**Exercise brief:**
Print the data below word for word, leaving out the pictures.
## START
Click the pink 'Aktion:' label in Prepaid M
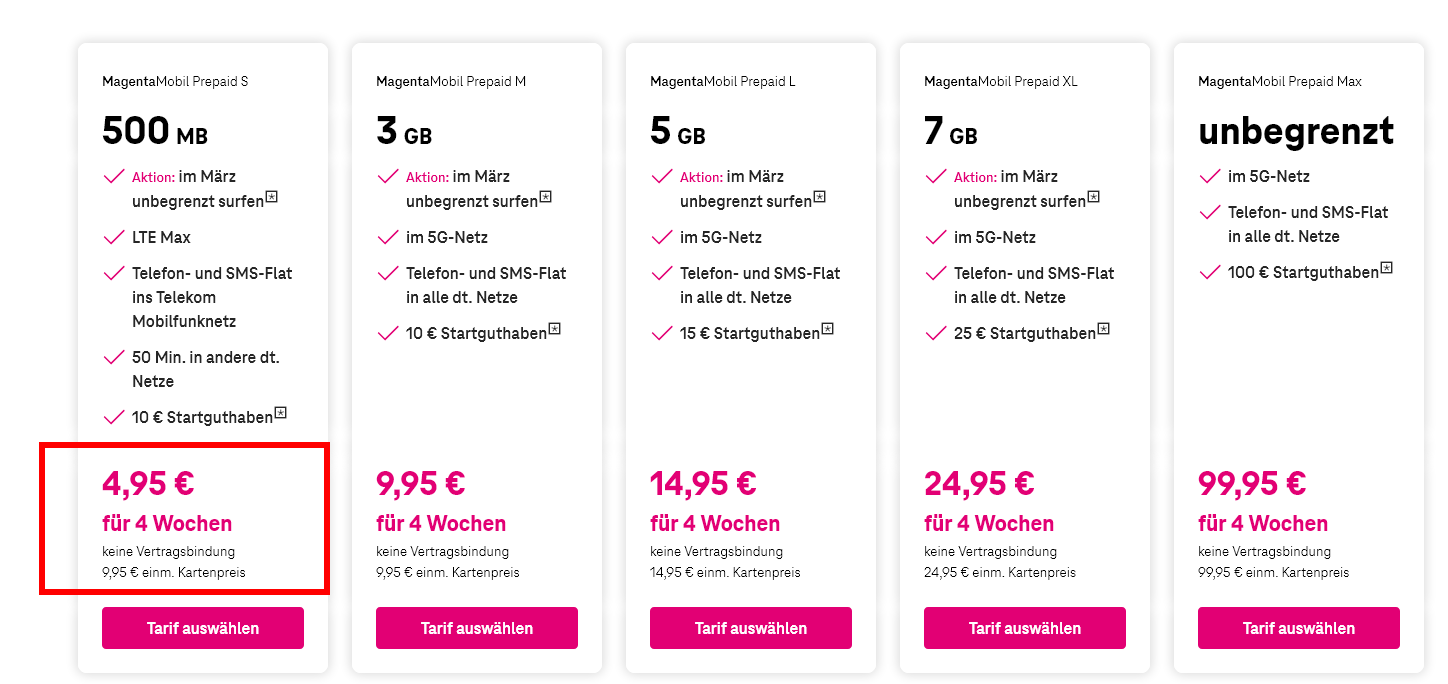tap(427, 177)
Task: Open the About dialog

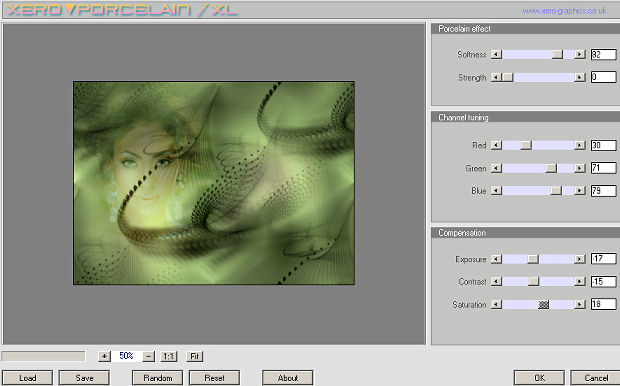Action: coord(287,378)
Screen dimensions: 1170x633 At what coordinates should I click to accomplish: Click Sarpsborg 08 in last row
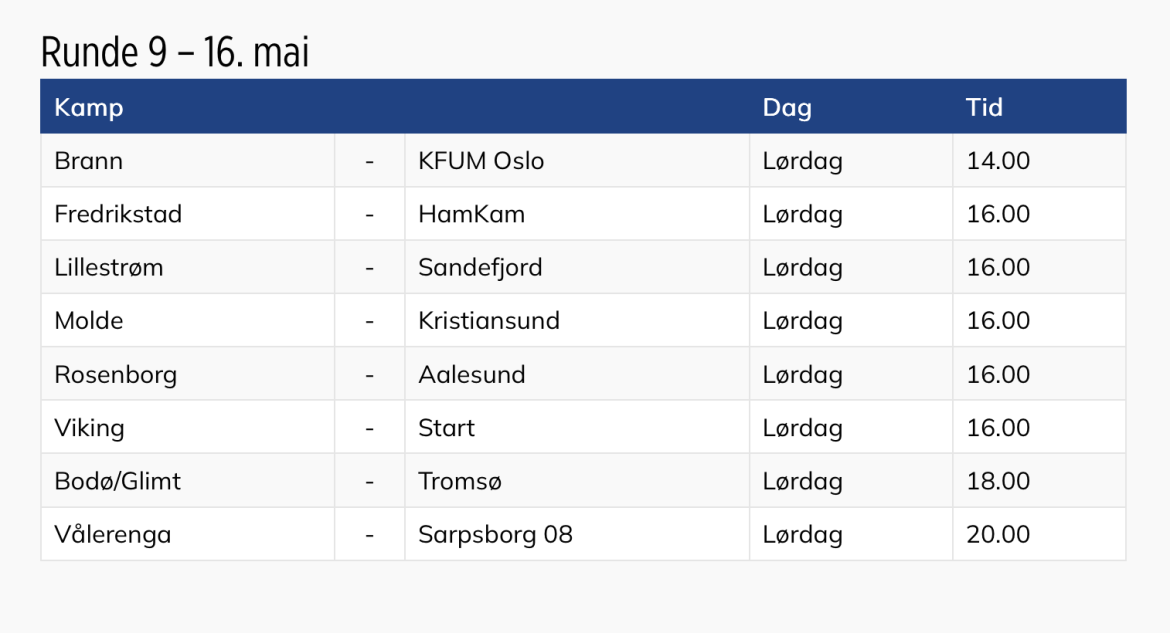(495, 535)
## END
**Finished task:**
Click the pink 'Aktion:' label in Prepaid M
tap(427, 177)
Task: Open the About dialog

Action: coord(287,378)
Screen dimensions: 1170x633 At what coordinates should I click to accomplish: Click Sarpsborg 08 in last row
(495, 535)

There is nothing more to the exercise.